5. The blast impellor wheel as claimed in claim 4, wherein one of the slots of said one pair of opposed slots defines a hole, and a stud of synthetic material passing through this hole to help frictionally retain the blade between the side plates.

6. The blast impellor wheel as claimed in claim 4, wherein a stationary control cage is housed in the central openings of the side plates, and an impellor with an integral centering plate being coaxial with and located within the control cage.
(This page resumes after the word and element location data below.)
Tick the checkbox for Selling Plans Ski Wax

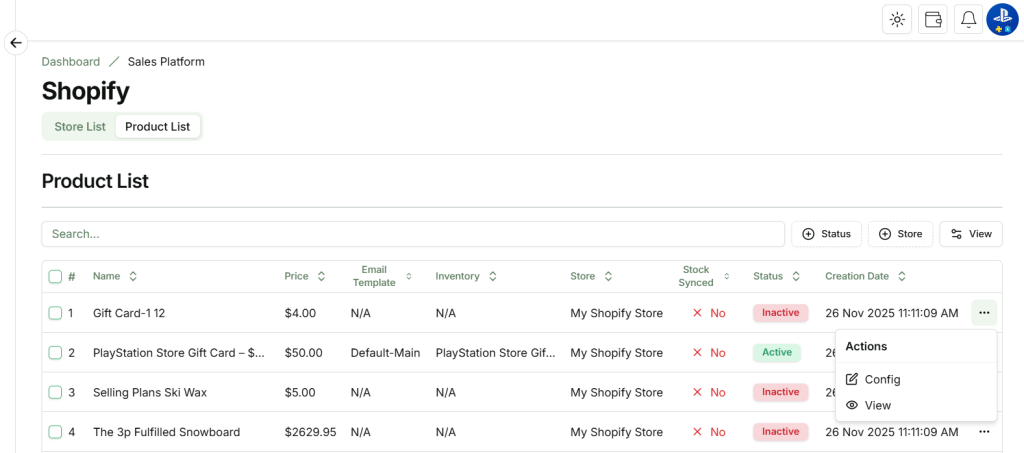[55, 392]

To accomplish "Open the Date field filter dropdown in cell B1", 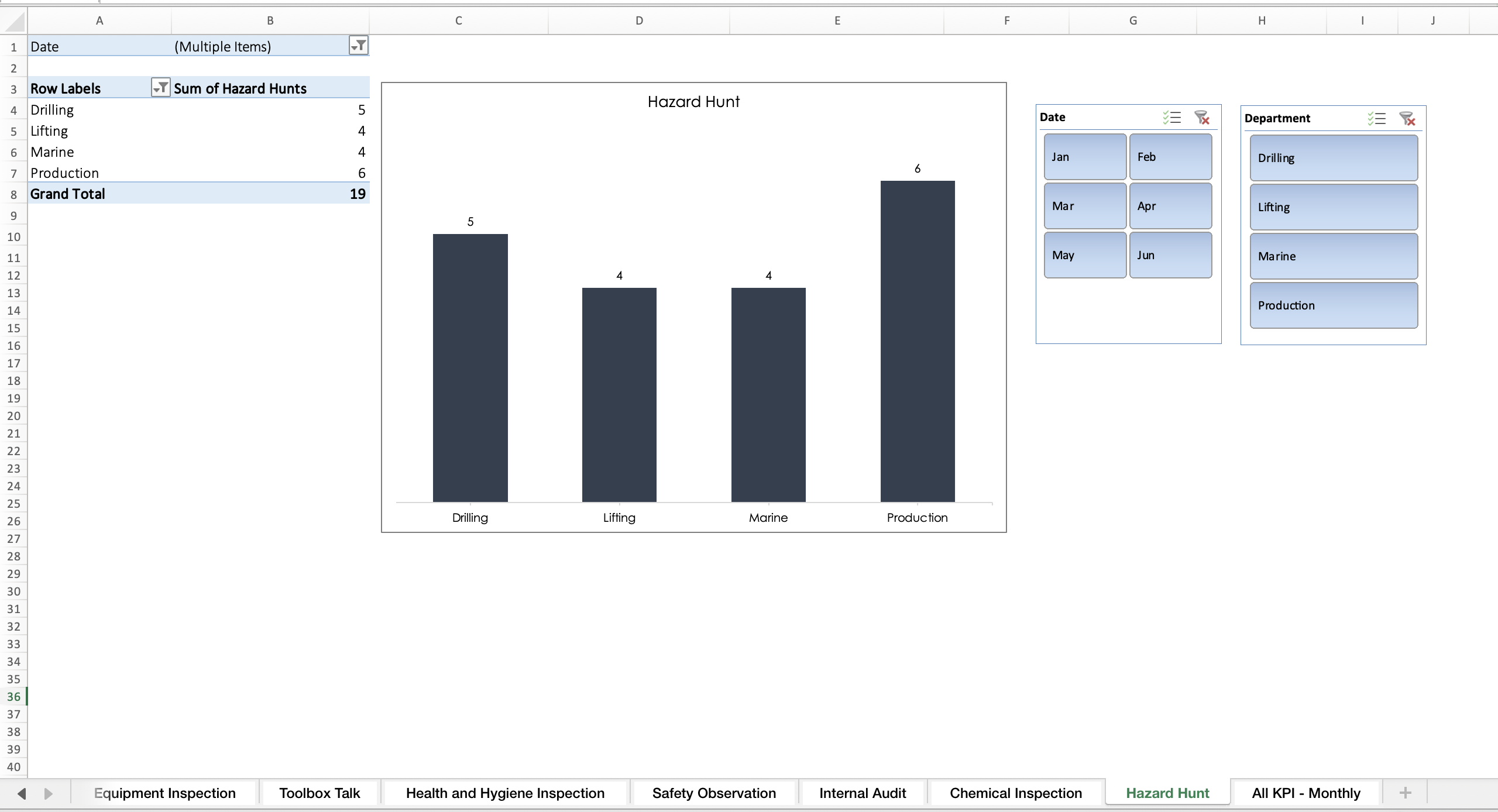I will click(359, 46).
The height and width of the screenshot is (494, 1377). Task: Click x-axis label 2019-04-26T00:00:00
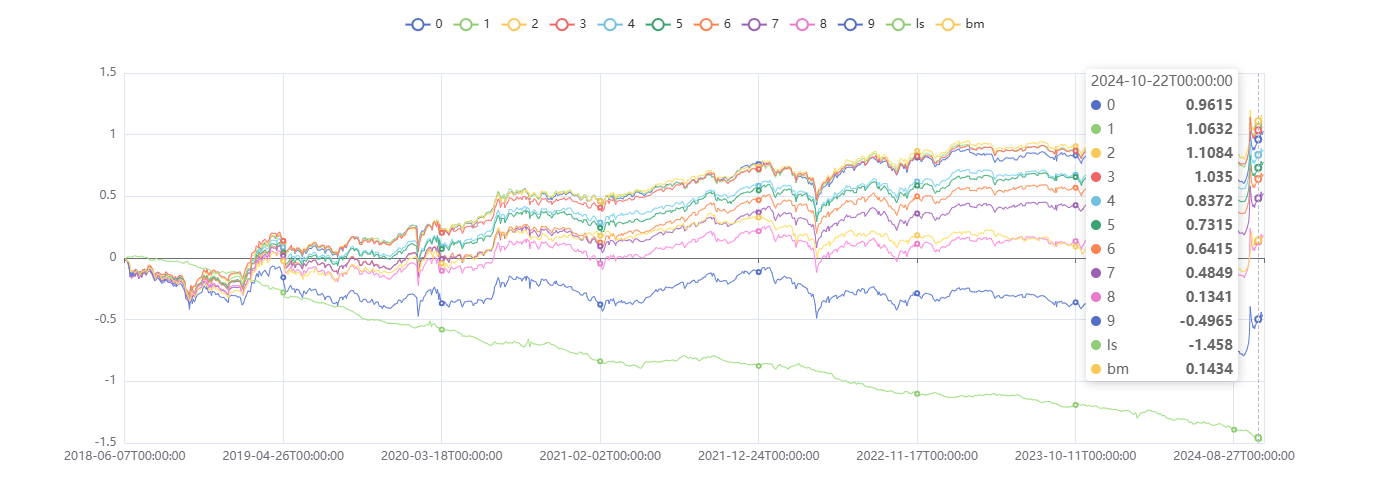coord(283,456)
7. The blast impellor wheel as claimed in claim 4, wherein a hub is connected to one of the side plates, and a motor shaft is connected to the hub to rotate the side plates.

8. The blast impellor wheel as claimed in claim 7, wherein the impellor is rotatably connected directly to the motor shaft.

9. The blast impellor wheel as claimed in claim 7, wherein the impellor is rotatably connected to the hub.

10. The blast impellor wheel as claimed in claim 4, wherein a stationary control cage is housed in the central opening of the side plates, an impellor comprising a cylindrical body defining circumferentially spaced axial slots being coaxial with and located within the control cage, and a centering plate being integral with the impellor at one end to connect the impellor to a drive.

11. The blast impellor wheel as claimed in claim 4, wherein a stationary control cage is housed in the central opening of the side plates and comprises an open-ended cylindrical body defining circumferentially spaced axial slots, and said wheel further includes an outwardly directed flange integral with the control cage to locate the same.